Auch die Charakterisierung von Goofy darf als klassisch bezeichnet werden. In gewohnter Manier neigt er dazu, Situationen grundsätzlich anders wahrzunehmen als seine Umwelt, was für gelegentliche Schmunzler und eine Auflockerung der Atmosphäre sorgt. Wie so oft trägt er zudem an entscheidender Stelle zur Lösung des Rätsels bei und erweist sich somit einmal mehr als eine dramaturgisch wichtige Figur.

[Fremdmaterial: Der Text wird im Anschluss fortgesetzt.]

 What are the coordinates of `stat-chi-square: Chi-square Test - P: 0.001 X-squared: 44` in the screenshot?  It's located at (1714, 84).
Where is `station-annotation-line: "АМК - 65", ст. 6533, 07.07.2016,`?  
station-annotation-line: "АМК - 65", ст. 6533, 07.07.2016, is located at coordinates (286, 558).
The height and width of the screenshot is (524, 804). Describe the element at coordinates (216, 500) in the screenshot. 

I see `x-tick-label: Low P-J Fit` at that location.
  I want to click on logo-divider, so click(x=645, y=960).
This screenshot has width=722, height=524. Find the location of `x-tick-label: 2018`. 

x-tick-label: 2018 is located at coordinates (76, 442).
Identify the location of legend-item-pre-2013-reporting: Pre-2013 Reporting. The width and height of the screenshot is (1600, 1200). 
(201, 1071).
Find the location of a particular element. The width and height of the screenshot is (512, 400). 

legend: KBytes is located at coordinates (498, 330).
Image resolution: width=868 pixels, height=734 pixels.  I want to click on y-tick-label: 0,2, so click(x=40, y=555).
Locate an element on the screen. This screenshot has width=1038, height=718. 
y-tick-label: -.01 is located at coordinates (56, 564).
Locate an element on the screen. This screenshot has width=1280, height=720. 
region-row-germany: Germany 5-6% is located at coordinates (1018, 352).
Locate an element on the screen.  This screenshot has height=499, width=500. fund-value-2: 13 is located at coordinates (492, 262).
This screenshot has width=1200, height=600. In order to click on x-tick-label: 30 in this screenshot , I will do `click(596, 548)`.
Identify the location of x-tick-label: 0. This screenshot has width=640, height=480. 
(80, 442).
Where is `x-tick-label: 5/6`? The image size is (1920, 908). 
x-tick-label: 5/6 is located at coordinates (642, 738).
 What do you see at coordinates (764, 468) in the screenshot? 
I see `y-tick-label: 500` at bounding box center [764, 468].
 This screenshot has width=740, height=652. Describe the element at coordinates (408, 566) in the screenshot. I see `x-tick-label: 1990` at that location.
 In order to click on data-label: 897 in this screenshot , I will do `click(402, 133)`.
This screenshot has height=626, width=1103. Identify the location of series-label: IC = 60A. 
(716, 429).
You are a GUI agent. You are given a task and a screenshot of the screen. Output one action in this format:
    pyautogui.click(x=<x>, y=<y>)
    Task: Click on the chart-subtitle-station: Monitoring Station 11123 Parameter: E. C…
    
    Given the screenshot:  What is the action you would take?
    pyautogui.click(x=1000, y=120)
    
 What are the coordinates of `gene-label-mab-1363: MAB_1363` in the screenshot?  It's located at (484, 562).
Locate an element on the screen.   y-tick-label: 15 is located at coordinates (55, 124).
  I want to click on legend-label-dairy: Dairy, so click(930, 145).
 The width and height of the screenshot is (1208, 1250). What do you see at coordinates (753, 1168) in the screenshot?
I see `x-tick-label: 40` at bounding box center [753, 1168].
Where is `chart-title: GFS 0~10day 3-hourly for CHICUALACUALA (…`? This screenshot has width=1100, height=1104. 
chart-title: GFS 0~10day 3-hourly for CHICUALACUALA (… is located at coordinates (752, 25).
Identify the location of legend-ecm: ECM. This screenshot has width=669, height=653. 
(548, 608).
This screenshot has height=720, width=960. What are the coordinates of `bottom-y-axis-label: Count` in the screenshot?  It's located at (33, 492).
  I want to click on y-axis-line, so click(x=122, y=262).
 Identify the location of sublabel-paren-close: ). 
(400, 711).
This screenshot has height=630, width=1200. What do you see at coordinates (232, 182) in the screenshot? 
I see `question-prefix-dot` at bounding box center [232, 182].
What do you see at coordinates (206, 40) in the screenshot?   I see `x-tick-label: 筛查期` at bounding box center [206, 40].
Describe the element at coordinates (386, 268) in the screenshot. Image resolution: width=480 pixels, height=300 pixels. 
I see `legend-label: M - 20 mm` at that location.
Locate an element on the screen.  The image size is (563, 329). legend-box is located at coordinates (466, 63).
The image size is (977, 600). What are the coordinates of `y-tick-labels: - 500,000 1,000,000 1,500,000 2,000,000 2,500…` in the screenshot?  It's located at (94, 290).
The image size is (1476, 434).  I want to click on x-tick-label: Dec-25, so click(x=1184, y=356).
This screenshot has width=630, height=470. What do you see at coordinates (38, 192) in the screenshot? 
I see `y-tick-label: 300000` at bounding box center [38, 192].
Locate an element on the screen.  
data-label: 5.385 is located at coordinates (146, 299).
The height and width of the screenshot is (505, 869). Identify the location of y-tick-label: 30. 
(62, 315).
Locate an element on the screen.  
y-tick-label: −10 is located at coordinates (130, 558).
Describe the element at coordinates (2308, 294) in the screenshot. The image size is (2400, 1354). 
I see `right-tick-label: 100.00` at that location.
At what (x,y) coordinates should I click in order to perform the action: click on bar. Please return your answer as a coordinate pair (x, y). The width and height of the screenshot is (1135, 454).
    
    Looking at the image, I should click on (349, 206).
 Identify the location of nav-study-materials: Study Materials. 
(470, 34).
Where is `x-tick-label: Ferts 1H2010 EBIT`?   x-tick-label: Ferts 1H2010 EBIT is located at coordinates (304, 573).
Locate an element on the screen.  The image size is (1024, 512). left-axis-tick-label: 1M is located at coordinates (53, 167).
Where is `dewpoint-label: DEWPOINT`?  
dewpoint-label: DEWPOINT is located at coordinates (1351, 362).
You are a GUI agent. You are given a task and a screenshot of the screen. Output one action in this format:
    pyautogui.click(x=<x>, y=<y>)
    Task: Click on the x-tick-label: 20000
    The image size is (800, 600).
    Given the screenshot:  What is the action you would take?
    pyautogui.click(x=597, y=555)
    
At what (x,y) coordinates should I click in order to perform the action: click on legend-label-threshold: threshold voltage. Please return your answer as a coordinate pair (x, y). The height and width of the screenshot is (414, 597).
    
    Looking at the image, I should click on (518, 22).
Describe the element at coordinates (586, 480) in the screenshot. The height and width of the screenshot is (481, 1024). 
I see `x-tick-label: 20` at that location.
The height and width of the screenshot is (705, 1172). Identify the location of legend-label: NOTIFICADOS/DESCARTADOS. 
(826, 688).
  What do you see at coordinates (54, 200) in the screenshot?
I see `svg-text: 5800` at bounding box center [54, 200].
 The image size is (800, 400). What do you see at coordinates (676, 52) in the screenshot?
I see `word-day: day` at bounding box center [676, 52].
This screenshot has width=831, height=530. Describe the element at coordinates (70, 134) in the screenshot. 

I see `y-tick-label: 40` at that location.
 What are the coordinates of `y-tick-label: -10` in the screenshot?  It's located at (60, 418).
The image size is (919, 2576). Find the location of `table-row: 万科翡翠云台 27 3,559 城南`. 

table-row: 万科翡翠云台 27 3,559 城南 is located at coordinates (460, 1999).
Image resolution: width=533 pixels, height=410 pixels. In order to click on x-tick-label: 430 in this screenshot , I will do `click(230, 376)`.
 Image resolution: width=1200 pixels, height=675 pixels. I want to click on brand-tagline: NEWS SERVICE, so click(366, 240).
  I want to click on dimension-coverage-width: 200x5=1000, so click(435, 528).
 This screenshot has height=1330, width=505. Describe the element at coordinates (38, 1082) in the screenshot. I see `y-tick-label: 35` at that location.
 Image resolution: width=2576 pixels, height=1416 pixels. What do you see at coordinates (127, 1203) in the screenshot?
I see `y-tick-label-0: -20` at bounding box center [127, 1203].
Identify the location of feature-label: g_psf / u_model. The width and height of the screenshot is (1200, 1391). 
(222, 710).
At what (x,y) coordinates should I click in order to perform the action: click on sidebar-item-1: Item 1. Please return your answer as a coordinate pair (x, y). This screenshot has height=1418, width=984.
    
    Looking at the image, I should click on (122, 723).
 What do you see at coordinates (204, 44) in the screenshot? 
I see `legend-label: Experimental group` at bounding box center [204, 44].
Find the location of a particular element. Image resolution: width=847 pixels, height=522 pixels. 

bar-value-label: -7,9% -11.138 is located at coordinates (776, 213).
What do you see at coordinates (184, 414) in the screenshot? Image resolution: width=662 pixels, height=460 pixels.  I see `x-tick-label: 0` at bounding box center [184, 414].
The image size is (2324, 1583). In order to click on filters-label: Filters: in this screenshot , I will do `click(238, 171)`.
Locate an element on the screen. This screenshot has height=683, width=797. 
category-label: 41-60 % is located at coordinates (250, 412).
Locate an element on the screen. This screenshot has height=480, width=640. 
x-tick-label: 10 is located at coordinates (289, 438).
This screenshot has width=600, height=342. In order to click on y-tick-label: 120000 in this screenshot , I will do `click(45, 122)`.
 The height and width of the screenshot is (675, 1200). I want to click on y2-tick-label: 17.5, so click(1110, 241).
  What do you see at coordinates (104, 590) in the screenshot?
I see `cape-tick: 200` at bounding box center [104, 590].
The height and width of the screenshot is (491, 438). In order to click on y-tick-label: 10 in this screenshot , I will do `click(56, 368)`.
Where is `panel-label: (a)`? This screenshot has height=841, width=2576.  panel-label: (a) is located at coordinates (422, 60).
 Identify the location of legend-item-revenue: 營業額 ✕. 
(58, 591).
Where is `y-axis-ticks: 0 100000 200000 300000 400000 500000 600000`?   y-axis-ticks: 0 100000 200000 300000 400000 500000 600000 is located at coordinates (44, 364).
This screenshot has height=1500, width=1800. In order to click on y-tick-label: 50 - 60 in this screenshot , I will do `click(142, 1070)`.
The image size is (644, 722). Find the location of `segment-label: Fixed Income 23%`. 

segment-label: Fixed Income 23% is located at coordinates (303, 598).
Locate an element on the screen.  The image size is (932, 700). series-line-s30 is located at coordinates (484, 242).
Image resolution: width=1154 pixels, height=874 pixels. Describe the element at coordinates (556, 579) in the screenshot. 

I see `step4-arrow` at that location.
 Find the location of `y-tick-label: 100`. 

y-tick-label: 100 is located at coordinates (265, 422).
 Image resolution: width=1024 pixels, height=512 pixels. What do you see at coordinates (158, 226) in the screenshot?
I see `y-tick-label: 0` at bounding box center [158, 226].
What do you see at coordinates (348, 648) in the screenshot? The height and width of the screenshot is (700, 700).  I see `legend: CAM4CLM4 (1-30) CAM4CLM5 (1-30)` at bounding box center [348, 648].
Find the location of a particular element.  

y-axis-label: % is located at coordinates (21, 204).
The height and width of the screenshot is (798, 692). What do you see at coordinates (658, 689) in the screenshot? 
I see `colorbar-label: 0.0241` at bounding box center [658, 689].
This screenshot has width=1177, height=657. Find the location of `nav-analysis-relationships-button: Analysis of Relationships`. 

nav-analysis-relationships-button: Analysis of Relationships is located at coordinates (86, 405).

Zum Abschluss sollte noch darauf hingewiesen werden, dass sich "Der geheimnisvolle Kontinent Mu" trotz anderer Besetzung in die Tradition der "adventure stories" von Carl Barks einreiht. Insbesondere dessen Klassiker "Der goldene Helm" stellte für De Vita allem Anschein nach eine Quelle der Inspiration dar, was an einigen Parallelen deutlich wird: In beiden Geschichten jagen zwei Parteien einem Gegenstand hinterher, der seinem Besitzer unermessliche Macht verspricht. Während die eine Partei das Wohl der Menschheit im Auge hat, ist die andere nur auf ihren eigenen Nutzen bedacht (Berengar Bläulich und Justizrat Wendig bei Barks, Dorian von Vulpius bei De Vita). Zudem führen beide Autoren vor, wie grenzenlose Macht unweigerlich einen unheilvollen Einfluss auf den Charakter ihres Besitzers ausübt und sogar tugendhafte Figuren wie Donald und Zapotek auf die falsche Bahn zu lenken imstande ist. Das "kalte Glitzern" in den Augen Donalds, als er sich seiner Macht bewusst wird, entspricht dem "seltsamen Glanz", den Micky im Blick von Zapotek wahrnimmt, nachdem dieser vom "Baum des Lebens" gekostet hat.
De Vitas Vorliebe für diese Barks-Story ist wohl unbestritten: Als es 2001 darum ging, den verstorbenen Altmeister mit einer Geschichte zu ehren, griff der Italiener ausgerechnet die Thematik des goldenen Helms wieder auf - mit dabei übrigens: Micky, Goofy und Zapotek.


Mu geht unter. Mal wieder...

So sollten Abenteuer-Geschichten sein: Spannend, dramatisch und anspruchsvoll - eine uneingeschränkte Leseempfehlung!